Можно было бы посчитать, что это вопрос интерпретации, что автор не хуже моего замечает ту бездну и лишь предпочитает «оставить вопрос открытым», что под финал делать вполне допустимо, тут — территория безграничного авторского произвола, «пространство месседжа». Однако предыдущая фраза сомнений не оставляет. Возвратиться из загробного мира в мир живых — в поисках любви? Так не бывает. За двадцать семь веков европейской культуры никто и никогда не возвращался в мир живых за любовью. И дело даже не в этом, а в том, что все обстоит с точностью до наоборот. В поисках любви Орфей спускался в ад, и Данте вслед за ним; да и сам Дмитрий Сидоров часами ищет взгляды мертвых на потертой хронике по тем же самым основаниям, о чем он сам, собственно, и говорил на протяжении почти часа, да и умалчивал о том же. Нет-нет, никакой некрофилии (по крайней мере, не больше, чем синефилии), это хорошо, правильно и замечательно — искать любовь в мире живых; но, буде кому уже случилось встретиться с ней в царстве мертвых, вариантов исхода от века лишь два: вернуться обратно с ней или без нее. Чтобы по возвращении найти ее здесь, надо не найти ее там. А Дмитрий Сидоров — нашел. И мы — вслед за ним. Так что не пройдут уже мимо метро «Гостиный Двор» ни двое матросов, ни человек в белой шляпе… Именно потому, что уже прошли — и были неотменимо запечатлены на кинопленке. Равно как и все произошедшее после них. Никакая надежда, даже обеспеченная самой возвышенной и умной любовью к кинопамяти мира, не отменит антропологическую данность. Никакая поэтическая вольность. Умнейший из русских поэтов одной фразой описал всеобщую романтическую мечту о том, что «все возвращается»: «О витязь, то была Наина». В финале «Взглядов» в кадр смотрит — именно она.
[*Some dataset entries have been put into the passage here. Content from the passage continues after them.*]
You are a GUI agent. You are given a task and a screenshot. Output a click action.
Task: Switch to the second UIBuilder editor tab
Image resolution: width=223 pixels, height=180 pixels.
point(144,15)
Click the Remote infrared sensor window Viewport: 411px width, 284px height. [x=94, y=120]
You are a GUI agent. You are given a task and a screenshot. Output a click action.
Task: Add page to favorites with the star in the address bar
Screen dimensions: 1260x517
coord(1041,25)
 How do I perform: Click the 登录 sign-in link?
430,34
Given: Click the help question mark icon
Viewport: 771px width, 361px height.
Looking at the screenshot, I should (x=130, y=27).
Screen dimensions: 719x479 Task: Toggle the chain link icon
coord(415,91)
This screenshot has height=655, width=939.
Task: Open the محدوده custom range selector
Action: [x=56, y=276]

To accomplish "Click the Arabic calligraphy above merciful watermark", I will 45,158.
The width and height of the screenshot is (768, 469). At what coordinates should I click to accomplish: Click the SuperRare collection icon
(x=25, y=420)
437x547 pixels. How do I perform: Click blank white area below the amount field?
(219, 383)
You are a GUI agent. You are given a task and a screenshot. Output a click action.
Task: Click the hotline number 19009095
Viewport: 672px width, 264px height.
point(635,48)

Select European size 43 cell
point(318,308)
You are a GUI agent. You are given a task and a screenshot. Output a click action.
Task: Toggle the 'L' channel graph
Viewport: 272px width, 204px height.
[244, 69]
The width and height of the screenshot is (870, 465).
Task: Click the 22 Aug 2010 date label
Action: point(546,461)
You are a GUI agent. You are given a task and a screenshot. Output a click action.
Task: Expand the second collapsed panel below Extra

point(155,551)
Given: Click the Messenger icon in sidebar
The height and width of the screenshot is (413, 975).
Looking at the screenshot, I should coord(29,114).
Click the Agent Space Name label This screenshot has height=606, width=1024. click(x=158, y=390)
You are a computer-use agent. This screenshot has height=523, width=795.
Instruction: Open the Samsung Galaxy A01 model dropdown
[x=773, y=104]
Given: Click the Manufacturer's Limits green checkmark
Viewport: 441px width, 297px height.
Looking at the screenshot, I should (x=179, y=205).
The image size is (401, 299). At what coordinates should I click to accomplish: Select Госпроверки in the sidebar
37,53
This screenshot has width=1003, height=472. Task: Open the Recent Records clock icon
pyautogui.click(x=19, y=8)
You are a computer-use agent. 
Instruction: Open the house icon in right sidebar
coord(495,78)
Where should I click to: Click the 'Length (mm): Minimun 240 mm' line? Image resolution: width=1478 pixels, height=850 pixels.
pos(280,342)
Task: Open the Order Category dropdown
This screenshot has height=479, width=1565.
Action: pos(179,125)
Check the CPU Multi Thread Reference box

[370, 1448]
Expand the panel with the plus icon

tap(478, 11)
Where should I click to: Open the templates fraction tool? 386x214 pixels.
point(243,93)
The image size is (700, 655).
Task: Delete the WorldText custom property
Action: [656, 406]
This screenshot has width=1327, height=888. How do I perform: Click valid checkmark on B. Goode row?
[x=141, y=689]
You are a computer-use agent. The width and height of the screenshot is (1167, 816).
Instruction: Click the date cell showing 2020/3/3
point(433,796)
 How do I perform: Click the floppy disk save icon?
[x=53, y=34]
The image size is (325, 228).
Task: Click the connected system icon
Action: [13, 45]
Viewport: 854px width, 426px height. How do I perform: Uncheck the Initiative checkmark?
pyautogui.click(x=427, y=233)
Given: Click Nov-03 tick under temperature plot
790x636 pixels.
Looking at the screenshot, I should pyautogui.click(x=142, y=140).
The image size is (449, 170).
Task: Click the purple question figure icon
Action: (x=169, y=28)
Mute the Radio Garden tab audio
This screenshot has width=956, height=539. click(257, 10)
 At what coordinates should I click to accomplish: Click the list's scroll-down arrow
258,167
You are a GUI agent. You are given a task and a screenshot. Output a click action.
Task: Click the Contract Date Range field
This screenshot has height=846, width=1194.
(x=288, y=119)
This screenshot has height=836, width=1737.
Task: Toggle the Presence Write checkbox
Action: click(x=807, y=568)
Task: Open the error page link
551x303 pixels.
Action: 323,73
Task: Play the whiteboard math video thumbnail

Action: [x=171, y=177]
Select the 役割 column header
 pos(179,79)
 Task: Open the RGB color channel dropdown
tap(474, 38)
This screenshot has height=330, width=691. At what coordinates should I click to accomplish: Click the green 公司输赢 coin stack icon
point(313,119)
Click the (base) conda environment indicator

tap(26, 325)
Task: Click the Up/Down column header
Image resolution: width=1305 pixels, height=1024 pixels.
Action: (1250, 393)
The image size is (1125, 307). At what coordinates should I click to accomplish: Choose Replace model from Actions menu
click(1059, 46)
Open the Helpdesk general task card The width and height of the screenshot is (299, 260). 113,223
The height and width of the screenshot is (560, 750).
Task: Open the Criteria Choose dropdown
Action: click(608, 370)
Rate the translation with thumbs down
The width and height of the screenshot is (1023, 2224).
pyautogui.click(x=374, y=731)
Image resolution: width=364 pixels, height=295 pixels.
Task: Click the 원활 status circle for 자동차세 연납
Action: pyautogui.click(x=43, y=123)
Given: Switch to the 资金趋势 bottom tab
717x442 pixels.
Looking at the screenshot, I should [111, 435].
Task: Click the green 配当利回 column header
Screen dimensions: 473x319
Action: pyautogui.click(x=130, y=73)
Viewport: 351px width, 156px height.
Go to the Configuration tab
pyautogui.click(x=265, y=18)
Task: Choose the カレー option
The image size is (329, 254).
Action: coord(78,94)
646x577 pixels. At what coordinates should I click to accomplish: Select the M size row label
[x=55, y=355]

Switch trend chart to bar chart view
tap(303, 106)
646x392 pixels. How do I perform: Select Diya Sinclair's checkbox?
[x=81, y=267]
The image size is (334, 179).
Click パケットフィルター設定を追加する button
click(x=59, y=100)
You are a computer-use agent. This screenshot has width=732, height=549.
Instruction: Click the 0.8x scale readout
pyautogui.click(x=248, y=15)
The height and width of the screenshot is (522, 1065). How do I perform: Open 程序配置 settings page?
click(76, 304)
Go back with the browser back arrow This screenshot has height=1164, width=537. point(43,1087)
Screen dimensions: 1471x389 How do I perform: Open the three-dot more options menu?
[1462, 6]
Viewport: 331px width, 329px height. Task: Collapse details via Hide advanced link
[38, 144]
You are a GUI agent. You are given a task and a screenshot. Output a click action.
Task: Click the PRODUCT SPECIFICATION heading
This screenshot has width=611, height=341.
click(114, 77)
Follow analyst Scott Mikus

И это не культурологическая игра и не мелочная придирка. Орфею Жана Кокто, проникшему за объектив камеры, на территорию смерти, действительно удалось вернуться обратно домой, но с одним условием. Не смотреть на нее. Глядя на старую хронику, глядя в глаза всем обретшим бессмертие, можно и нужно в это бессмертие поверить. Но когда автор «Взглядов» монтирует старую хронику с новейшей, когда он понуждает себя и зрителя столь же пристально взглянуть «на дом свой», — смерть вновь принимается за работу, и Эвридика исчезает сей же миг. Гениальный кадр с вращающейся пустой каруселью еще и потому гениален, что точно показывает: вот все, что еще может вынести взгляд. Все, что ему осталось; все, что осталось нам. И можно лишь надеяться, что тому младенцу, мать которого с таким счастьем и такой гордостью глядит в камеру, останется чуть больше. Кто может помешать надеяться?